§ Exercise description
Among the entries below, find the lines that hold the word "each" and report them.

§ Given data
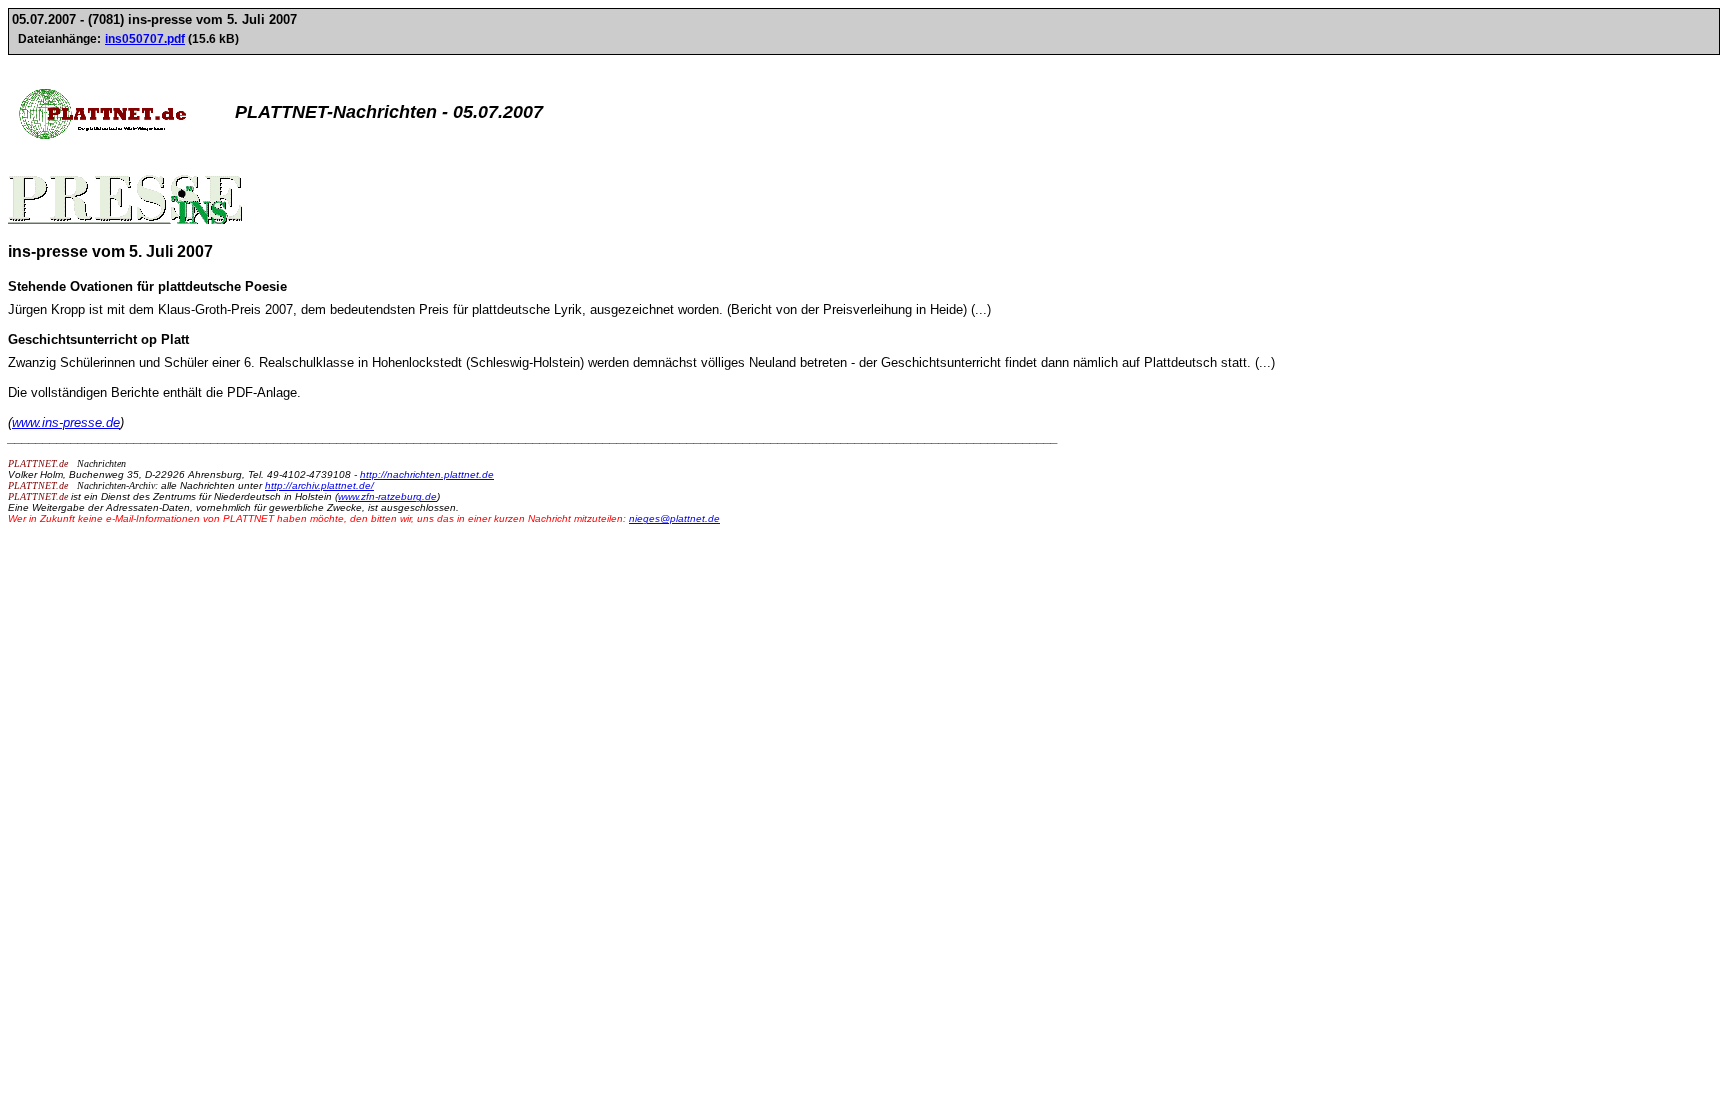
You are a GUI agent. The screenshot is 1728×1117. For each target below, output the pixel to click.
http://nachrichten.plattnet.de (427, 474)
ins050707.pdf (145, 39)
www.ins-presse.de (66, 422)
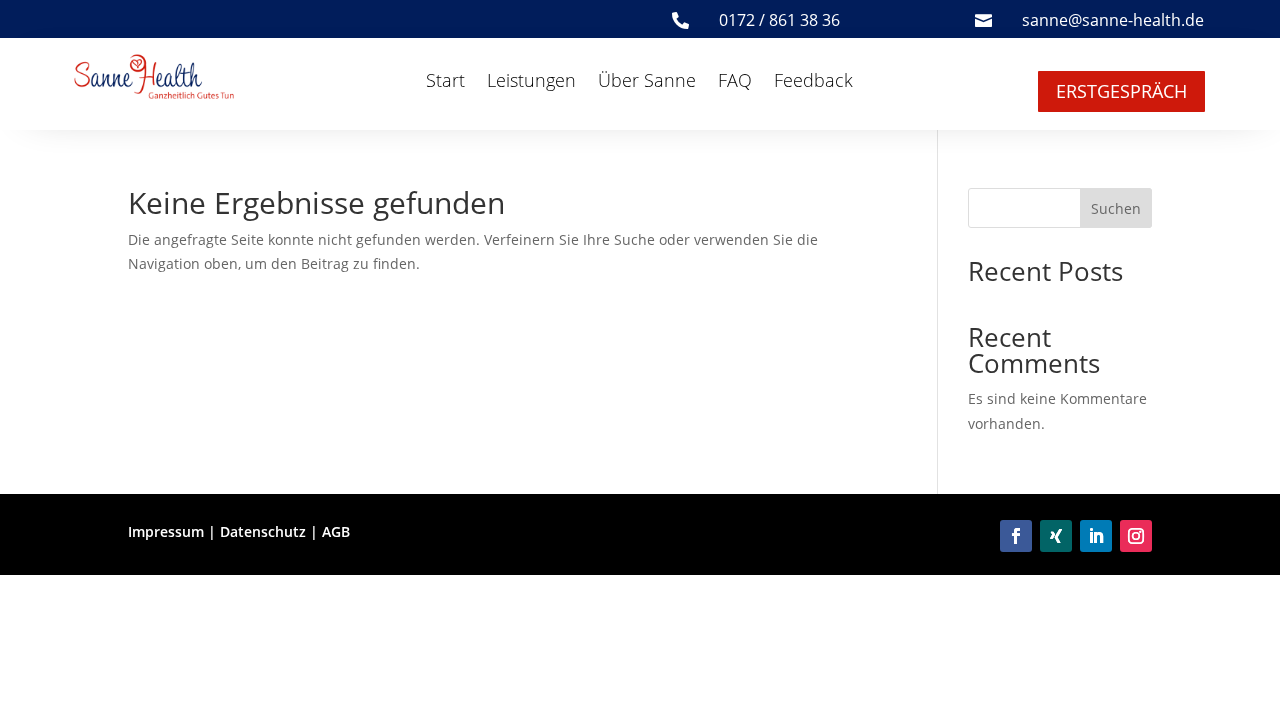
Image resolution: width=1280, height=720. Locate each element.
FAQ (735, 82)
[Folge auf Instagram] (1136, 536)
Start (445, 82)
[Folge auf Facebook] (1016, 536)
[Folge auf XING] (1056, 536)
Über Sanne (647, 82)
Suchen (1116, 208)
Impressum (166, 531)
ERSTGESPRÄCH (1121, 91)
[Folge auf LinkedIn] (1096, 536)
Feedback (813, 82)
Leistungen (531, 82)
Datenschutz (263, 531)
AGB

§ Solution for this problem
You are a GUI agent. The screenshot is 1728×1117. For each target below, output the pixel to click.
Image resolution: width=1280, height=720. Locate each element.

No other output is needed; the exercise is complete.